They need to give reasons for their refusals
While some bioethicists believe that conscientious objection has no place in modern medicine, others feel that they could be accommodated by setting up tribunals. Here are three proposed this year in the Journal of Medical Ethics.
Establish military-style tribunals. In times of conscription, military tribunals assess whether a pleas of conscientious objection in legitimate or not. Why not follow this model for healthcare workers, asks Steve Clarke, of Charles Sturt University (Australia), in the Journal of Medical Ethics.
Military tribunals used to ask whether the objector would serve in a non-combatant role. Some agreed to support the war effort by serving in non-combatant roles; others would only perform community service. The former were actually making an indirect causal contribution to the war effort to which they objected. Clarke believes that the same question should be asked of doctors:
“A doctor who objects to conducting abortions, and also objects to making an indirect causal contribution to abortion, but who currently works for an organisation in which abortions are conducted, should be helped to find work with a different organisation, where abortions are not conducted. The objections of a doctor who conscientiously refuses to conduct abortions, but who has no objection to making an indirect causal contribution to the conduct of abortion are best dealt with by finding that doctor other duties to perform, within the current organisation that she is employed in.”
This argument will succeed in forcing objectors with very strong convictions out of the public system and into private practice and those who remain and perform “non-combatant” roles will be burdened with moral complicity.
Establish medical conscientious objection review boards. Robert Card, of the University of Rochester Medical Center (US), argues in the JME that doctors need to give “public reasons” for conscientious objection.

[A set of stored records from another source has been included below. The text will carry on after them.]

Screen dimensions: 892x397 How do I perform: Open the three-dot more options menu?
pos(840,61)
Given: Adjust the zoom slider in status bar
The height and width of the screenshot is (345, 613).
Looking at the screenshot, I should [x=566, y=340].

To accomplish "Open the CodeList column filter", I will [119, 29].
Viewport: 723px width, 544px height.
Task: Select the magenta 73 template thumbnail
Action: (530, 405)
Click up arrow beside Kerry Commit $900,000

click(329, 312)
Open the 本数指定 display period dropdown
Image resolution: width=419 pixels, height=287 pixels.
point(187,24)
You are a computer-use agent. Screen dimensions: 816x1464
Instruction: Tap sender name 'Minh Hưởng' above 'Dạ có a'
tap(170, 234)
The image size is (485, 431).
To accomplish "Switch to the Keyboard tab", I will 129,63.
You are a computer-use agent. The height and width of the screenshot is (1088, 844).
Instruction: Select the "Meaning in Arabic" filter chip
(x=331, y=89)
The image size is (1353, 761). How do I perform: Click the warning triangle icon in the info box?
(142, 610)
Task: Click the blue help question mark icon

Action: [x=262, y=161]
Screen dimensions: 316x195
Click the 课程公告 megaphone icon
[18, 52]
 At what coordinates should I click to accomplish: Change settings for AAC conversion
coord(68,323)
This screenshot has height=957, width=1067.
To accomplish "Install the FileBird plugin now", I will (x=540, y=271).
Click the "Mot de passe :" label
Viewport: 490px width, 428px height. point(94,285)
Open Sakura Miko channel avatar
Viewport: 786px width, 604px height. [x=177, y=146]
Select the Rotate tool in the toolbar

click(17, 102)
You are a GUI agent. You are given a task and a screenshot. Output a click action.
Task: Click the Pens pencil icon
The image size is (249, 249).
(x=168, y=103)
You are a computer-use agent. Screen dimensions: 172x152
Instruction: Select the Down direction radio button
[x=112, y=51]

This would rule out even “effective referral” for a procedure. Their reasons need to be solidly grounded, empirically and ethically. This rules out reasons based on prejudice (sexism or racism) or sincere moral convictions.
This leads him to propose review boards staffed by medical professionals, bioethicists and lawyers. If a doctor establishes that there are sufficient reasons for his objections, he would be licenced to practice medicine as an official conscientious objector. If doctor who is not a licenced CO refuses to do a procedure, he could be punished.
Earlier in the year, Jonathan A. Hughes, of Keele University (UK), proposed the establishment of Conscientious Objection Tribunals in the JME. Doctors would appear before a board which would assess whether their objections were reasonable and what arrangements he would make for patients who requested a procedure to which he objected. If approved, the tribunal would licence them for five years at a time. No conscientious objection would be allowed without a licence.
Keele is less specific about the composition of the tribunals. However, they should include members of the public and potential service users. He feels that it is important that it be a face-to-face examination rather than a bureaucratic procedure.